“Dia do Filatelista”, a história de uma data comemorativa

Texto por Mayra Guapindaia

Hoje (5) comemora-se no Brasil o “Dia do Filatelista”. A data faz alusão ao Decreto de 5 de março de 1829 que lança o Regulamento da Administração Geral dos Correios. Com o objetivo de refletir sobre este importante fato, buscaremos, primeiramente, analisar a importância e a conjuntura histórica do decreto lançado por D. Pedro I, para, em um segundo momento, focalizar a releitura de que a data foi alvo em fins do século XX, transformando-se em motivo de comemoração pelos colecionadores de selos postais brasileiros.

Decreto de 5 de março de 1829: conjuntura política

O decreto lançado em 1829 teve como intuito organizar a comunicação postal no recém-criado Brasil após a Independência. Assim, os agentes de governo da época buscavam a unificação territorial por meio de um sistema postal integrado, algo até então inexistente. De acordo com Pérola Castro (2016), esta reforma nos correios trazia em seu bojo os diferentes projetos políticos no que concerne à construção do Estado brasileiro.

O que então se almejava era maior centralização do poder e isso ficou claro no projeto pensado para a administração dos correios. A criação da função de Diretor Geral dos Correios é exemplo disso. Este agente passaria a ser responsável por coordenar todas as administrações regionais das províncias bem como os postos de correios localizados nas vilas e cidades. Portanto, o diretor representava o elo centralizador dos correios, que, a partir daquele momento, passaria a ser organizado como um sistema único.

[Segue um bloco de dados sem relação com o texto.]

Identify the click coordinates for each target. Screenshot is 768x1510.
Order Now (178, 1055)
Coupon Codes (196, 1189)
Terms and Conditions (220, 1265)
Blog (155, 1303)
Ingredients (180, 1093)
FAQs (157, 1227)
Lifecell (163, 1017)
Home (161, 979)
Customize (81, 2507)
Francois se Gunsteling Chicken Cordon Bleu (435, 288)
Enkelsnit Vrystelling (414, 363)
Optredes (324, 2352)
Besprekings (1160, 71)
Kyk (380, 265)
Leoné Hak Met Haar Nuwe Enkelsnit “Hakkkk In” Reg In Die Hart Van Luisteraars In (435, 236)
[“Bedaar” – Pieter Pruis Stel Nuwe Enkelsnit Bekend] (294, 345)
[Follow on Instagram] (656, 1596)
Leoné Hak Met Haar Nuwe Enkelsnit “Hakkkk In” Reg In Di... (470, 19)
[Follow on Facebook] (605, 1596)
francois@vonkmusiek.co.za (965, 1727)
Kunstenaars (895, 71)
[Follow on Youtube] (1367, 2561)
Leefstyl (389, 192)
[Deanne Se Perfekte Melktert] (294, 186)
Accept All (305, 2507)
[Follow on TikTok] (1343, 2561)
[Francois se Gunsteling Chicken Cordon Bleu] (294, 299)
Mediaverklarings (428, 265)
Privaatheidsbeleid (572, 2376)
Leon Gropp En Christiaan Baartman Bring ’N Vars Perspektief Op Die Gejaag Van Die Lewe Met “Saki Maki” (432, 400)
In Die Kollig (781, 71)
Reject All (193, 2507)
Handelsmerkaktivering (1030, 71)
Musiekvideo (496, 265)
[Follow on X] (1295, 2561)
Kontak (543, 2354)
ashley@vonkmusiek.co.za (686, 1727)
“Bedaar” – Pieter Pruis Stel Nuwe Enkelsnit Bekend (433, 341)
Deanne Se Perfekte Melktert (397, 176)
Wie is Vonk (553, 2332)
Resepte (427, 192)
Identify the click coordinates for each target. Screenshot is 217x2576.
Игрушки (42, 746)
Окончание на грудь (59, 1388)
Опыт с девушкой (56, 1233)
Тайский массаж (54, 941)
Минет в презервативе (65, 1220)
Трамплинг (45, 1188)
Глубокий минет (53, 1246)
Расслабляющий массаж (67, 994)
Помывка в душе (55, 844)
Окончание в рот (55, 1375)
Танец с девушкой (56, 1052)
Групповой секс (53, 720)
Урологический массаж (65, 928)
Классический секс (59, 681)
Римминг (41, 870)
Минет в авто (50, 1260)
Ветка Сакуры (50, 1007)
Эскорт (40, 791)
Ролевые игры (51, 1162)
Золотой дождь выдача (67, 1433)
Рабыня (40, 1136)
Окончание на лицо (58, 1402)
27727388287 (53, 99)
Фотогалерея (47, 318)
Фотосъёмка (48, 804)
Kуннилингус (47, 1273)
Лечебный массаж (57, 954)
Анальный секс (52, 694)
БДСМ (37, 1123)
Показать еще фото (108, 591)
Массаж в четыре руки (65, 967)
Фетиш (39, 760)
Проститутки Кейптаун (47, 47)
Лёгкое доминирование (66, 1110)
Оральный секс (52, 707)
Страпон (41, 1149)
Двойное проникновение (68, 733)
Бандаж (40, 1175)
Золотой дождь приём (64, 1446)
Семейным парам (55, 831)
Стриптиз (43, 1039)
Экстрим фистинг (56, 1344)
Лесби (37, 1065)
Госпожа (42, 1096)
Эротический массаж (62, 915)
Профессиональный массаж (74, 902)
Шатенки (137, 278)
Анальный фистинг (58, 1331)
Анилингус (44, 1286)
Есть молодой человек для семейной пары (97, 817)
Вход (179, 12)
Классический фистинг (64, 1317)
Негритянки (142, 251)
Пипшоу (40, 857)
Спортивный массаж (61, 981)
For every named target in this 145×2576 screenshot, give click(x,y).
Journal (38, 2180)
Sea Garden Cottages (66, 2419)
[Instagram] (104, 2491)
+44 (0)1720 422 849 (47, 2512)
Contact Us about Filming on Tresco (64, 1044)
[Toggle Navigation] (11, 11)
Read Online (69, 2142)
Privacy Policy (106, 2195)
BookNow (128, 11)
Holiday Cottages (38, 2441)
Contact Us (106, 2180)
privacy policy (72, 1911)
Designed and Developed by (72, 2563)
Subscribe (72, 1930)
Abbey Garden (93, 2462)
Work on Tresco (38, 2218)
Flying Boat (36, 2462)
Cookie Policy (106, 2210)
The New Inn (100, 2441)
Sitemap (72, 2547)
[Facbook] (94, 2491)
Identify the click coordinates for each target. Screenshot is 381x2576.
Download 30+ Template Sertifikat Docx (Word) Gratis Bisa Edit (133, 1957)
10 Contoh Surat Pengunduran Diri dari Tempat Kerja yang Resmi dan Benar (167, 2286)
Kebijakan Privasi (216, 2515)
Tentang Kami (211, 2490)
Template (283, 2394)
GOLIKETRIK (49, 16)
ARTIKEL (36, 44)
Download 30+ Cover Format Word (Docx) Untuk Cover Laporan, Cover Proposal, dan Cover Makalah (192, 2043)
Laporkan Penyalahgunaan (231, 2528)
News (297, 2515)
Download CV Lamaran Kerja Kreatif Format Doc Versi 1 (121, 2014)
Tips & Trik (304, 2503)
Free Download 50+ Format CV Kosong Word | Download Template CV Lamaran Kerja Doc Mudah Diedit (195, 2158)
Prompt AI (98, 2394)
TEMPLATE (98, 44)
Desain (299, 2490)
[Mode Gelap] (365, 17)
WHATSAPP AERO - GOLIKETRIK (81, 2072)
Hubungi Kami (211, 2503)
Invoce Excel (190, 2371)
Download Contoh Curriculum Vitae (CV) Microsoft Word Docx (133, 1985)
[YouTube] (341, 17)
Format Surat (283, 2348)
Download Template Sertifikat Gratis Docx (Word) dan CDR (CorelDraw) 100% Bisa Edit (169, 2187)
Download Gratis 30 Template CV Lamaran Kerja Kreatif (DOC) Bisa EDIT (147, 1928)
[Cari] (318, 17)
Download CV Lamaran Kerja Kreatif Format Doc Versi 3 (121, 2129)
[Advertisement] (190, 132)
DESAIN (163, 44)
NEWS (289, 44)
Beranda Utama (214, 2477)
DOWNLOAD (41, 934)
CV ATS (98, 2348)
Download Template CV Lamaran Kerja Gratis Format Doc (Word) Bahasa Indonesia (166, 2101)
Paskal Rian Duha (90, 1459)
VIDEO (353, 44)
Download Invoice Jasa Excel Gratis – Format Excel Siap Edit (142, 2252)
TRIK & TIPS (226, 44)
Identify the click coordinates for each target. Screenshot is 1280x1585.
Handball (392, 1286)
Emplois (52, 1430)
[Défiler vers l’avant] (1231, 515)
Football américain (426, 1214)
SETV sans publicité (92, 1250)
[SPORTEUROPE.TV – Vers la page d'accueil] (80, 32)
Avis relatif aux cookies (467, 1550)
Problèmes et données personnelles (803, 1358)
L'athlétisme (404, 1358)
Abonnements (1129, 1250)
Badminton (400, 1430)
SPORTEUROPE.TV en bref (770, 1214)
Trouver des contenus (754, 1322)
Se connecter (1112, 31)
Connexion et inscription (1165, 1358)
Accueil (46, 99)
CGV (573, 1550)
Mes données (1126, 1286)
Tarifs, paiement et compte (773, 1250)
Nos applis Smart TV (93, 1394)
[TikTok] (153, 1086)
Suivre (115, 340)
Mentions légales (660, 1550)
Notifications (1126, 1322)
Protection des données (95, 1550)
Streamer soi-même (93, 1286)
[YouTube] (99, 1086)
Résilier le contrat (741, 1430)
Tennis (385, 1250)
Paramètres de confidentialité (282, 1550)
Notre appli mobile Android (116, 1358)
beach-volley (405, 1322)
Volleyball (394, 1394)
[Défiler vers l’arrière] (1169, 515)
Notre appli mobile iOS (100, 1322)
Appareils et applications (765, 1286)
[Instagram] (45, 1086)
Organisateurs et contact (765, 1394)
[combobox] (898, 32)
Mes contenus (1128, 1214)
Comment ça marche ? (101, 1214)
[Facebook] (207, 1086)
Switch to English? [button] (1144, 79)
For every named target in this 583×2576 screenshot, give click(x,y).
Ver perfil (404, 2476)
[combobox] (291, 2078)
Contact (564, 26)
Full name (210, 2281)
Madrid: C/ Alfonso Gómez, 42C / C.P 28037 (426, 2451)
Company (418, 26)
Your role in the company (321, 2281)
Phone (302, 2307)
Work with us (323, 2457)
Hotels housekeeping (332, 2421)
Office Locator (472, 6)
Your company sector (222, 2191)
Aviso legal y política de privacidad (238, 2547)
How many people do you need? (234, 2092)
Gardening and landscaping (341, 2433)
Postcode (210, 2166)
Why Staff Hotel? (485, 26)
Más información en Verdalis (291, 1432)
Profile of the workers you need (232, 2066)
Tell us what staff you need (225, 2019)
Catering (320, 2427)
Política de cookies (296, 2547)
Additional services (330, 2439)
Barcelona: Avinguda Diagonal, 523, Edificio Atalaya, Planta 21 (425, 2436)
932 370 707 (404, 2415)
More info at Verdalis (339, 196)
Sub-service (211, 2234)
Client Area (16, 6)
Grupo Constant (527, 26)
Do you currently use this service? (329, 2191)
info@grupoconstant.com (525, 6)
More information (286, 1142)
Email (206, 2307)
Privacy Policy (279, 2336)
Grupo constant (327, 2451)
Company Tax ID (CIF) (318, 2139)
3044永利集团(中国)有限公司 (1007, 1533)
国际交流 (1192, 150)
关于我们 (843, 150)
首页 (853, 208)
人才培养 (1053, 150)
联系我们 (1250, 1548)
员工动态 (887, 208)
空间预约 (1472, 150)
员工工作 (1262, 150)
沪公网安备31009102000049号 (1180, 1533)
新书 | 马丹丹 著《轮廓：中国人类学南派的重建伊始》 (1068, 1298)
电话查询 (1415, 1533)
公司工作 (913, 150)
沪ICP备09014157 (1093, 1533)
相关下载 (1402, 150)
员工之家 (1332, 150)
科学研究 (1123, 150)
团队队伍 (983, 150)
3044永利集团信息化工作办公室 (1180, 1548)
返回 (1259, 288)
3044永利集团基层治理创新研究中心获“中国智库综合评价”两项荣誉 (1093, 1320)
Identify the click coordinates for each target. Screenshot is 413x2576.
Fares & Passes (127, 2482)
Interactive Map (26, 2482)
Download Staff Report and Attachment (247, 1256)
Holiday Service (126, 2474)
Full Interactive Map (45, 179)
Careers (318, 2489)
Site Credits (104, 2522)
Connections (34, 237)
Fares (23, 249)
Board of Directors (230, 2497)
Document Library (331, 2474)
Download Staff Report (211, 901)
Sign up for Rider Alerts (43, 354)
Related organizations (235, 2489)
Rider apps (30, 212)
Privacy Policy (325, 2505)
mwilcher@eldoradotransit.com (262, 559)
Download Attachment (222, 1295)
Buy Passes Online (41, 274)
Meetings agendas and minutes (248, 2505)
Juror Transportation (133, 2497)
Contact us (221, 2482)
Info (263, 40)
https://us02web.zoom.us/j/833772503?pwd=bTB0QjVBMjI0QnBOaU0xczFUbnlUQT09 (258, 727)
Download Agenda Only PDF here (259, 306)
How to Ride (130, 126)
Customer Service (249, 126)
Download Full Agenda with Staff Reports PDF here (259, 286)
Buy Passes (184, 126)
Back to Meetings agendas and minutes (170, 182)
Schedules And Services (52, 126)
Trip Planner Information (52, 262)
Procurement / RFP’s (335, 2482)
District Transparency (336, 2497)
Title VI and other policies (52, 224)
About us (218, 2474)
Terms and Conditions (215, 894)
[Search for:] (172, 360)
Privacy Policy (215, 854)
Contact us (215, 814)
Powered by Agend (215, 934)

Esta mudança foi uma inovação para a época, visto que, antes disso, não existia um único sistema postal e sim uma série de sistemas. Em 1798, várias medidas normativas foram lançadas com o intuito de reformar os correios do Reino de Portugal e seus domínios, dentre eles, a América portuguesa. Esta reforma foi responsável por efetivamente criar correios no território do Brasil, uma vez que até então toda tentativa neste sentido havia sido fracassada (SALVINO, 2018).

Contudo, a organização postal criada neste contexto, no caso particular do território americano, era marcada pela descentralização. Cada governo de capitania foi responsável por criar, em vilas e cidades, administrações de correios, que eram subordinadas às Juntas da Fazenda, órgãos fazendários de funcionamento regional. Não se criou um órgão central para o controle e subordinação destas instâncias regionais.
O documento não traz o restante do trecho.